There are 284,807 transactions in the dataset, of which 492 (0.17%) were considered to be frauds (i.e., 'Class' = 1), meaning that the dataset is extremely unbalanced.
A PCA was performed in the original dataset and the majority of the dataset features ("V" features) are the obtained Principal Components of that transformation.
Columns 'Time' and 'Amount' were scaled (normalized) to match the scale of the other columns.
The large amount of identified legitimate transactions versus frauds suggests that this is an unbalanced dataset.
In order to avoid common problems related with this type of dataset, random under-sample technique was applied by generating a subsample with a 50/50 ratio (i.e., same amount) of fraud and legitimate transactions.
- Performed feature selection via Recursive Feature Elimination in Cross-Validation (RFECV).
- The new balanced subsample was split into training and testing subsets (80/20 split).
- Determined the parameters that give the best predictive cross-validation score using GridSearchCV.

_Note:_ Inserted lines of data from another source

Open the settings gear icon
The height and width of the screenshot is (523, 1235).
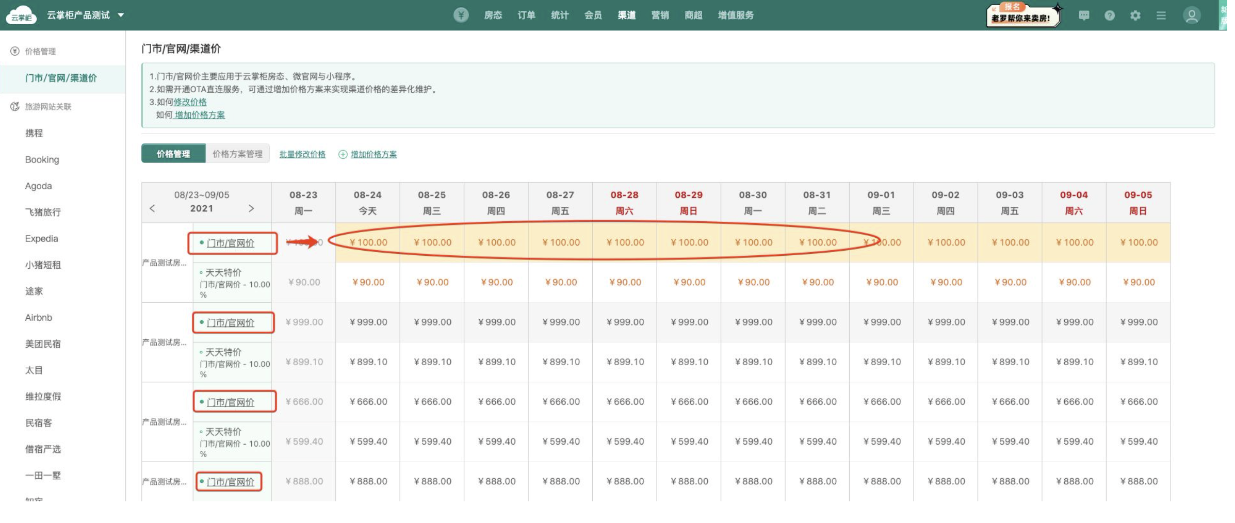tap(1135, 15)
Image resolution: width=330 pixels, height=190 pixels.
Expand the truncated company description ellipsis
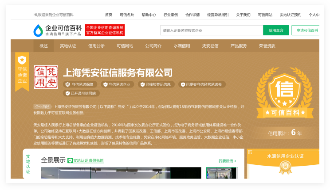tap(156, 143)
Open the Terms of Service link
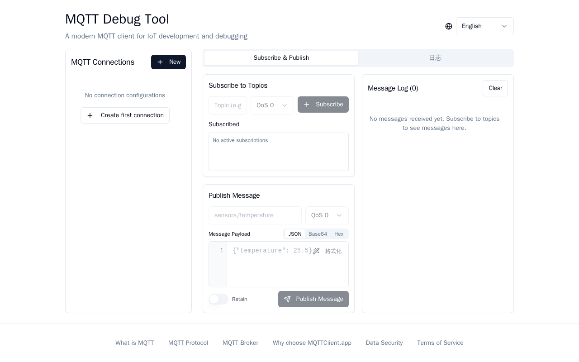The width and height of the screenshot is (579, 362). pos(440,343)
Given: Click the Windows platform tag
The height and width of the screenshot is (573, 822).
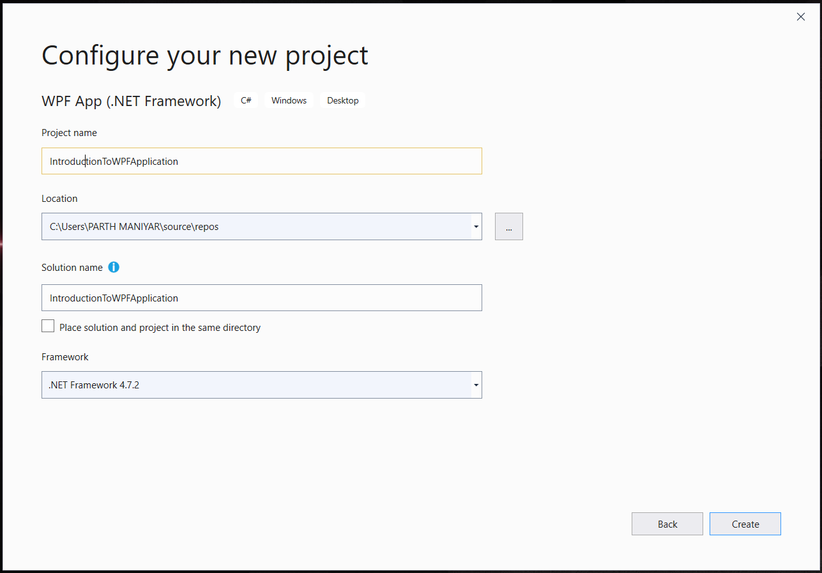Looking at the screenshot, I should pos(289,101).
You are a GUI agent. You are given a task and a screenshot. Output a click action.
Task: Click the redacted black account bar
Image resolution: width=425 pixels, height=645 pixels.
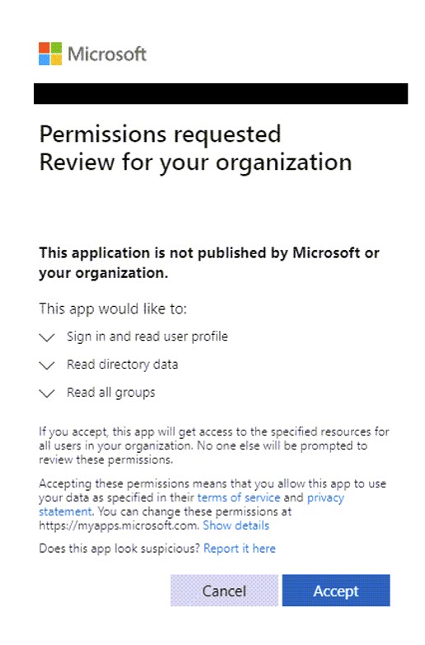click(x=221, y=93)
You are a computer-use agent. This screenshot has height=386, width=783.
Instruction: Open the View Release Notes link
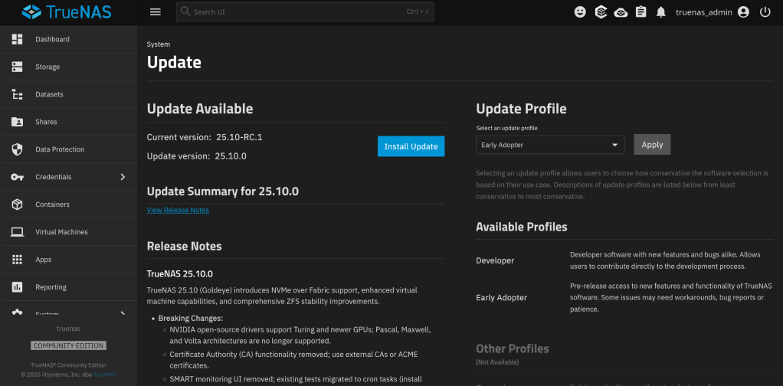(x=178, y=210)
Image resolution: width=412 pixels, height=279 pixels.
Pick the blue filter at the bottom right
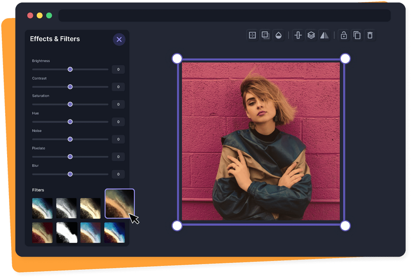pyautogui.click(x=115, y=232)
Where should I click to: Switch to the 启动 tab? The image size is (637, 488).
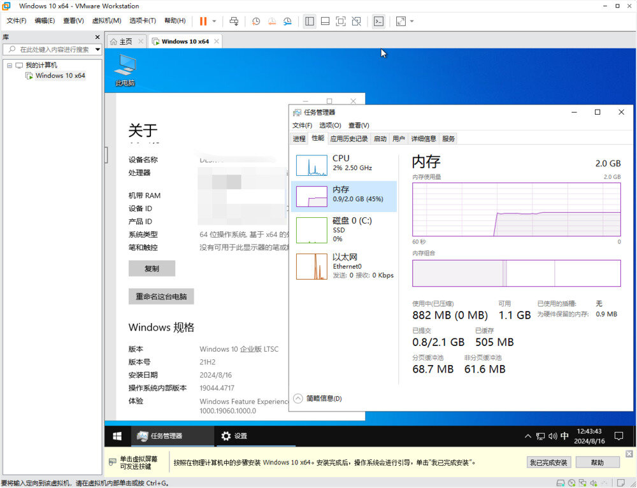coord(380,138)
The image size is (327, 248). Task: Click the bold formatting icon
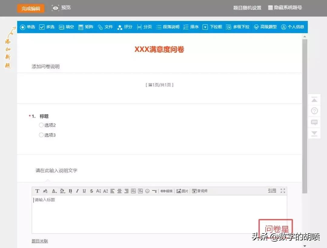click(70, 191)
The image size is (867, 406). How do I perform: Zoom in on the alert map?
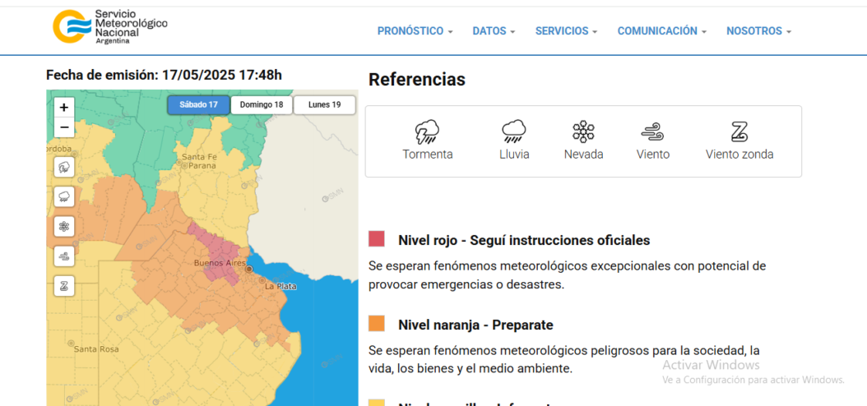(64, 108)
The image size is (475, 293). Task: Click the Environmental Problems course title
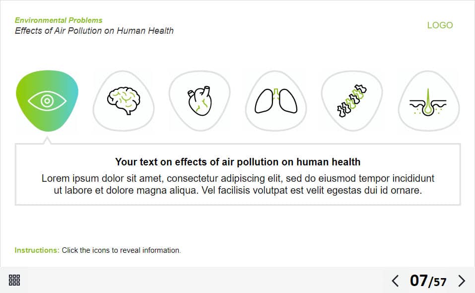(x=59, y=20)
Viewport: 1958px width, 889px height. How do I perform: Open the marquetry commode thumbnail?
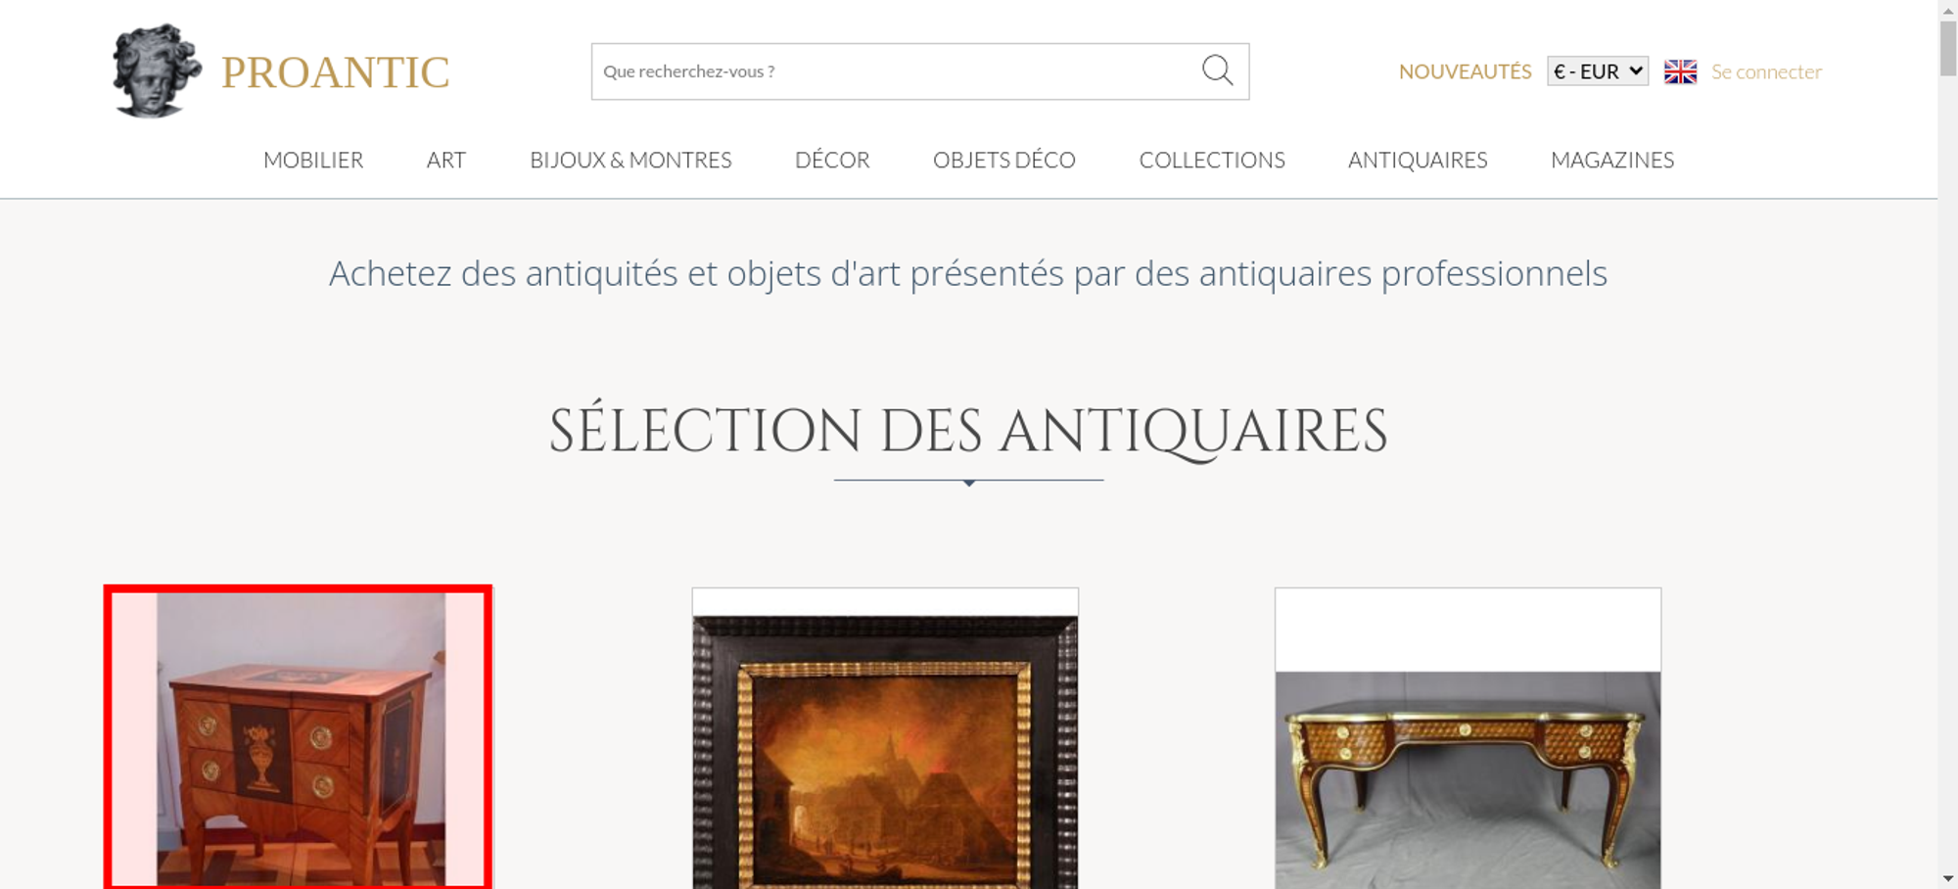299,737
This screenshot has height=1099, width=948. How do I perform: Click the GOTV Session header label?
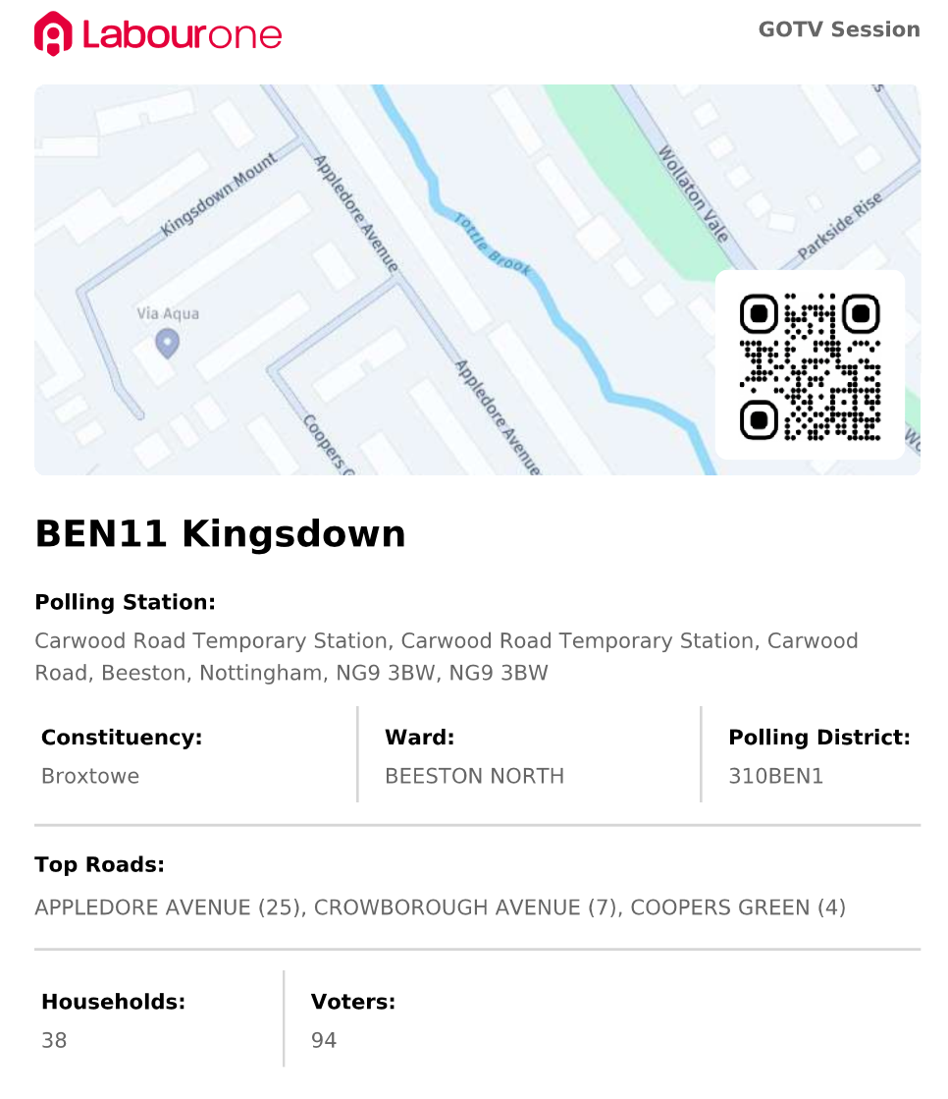tap(838, 29)
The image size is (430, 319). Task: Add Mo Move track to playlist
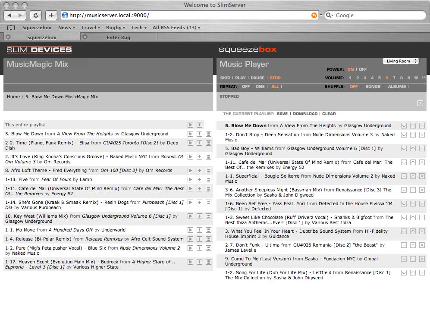click(199, 230)
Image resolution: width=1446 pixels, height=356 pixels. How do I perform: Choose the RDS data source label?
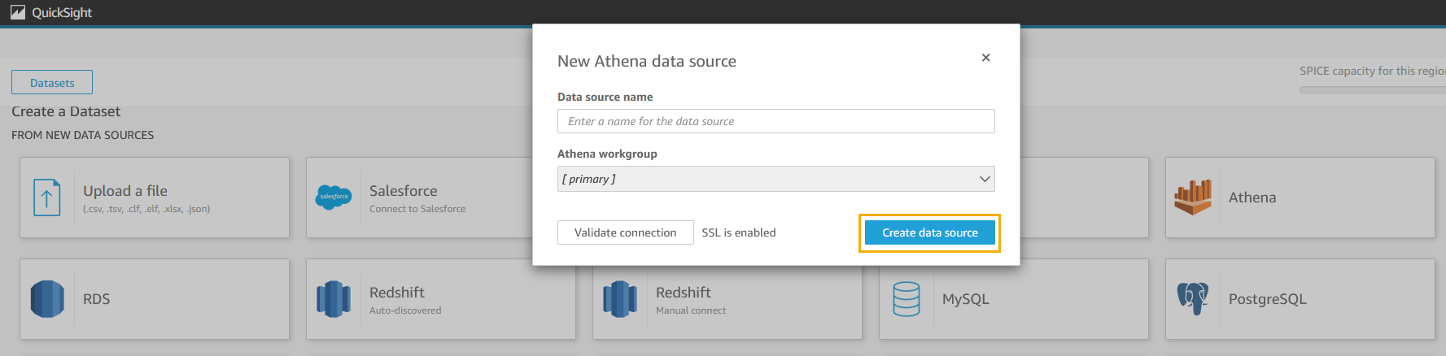pos(96,299)
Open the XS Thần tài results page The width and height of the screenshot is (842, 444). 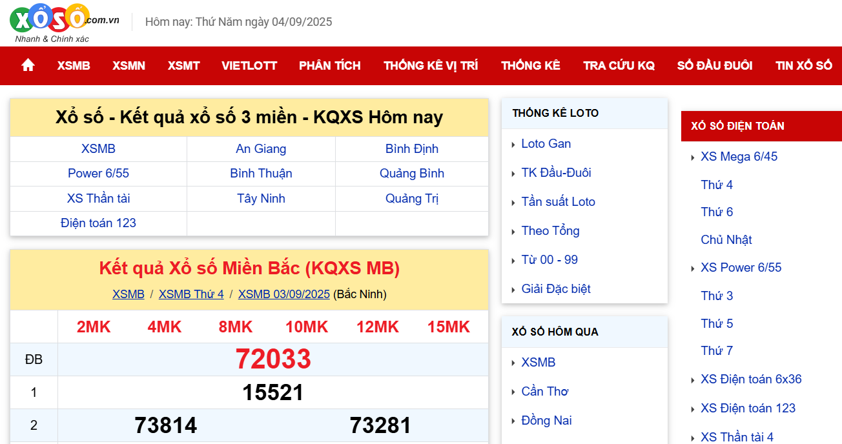[98, 198]
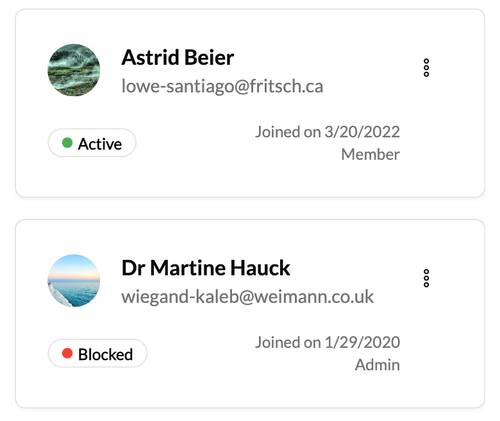Click the red dot in Blocked badge
This screenshot has height=421, width=500.
click(x=67, y=354)
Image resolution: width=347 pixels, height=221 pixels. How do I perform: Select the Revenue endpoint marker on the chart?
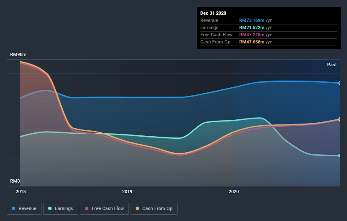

- Evaluated Logistic Regression model based on accuracy score, classification report and confusion matrix.
Presented several points of improvement to be further explored in this project:
- Apply other subsampling technique (e.g., SMOTE);
- Under/over-sampling during cross-validation;
- Deeper data pre-processing;
- Testing other classifiers.
The Jupyter Notebook (fraud_detection.ipynb) was developed using Google Colaboratory.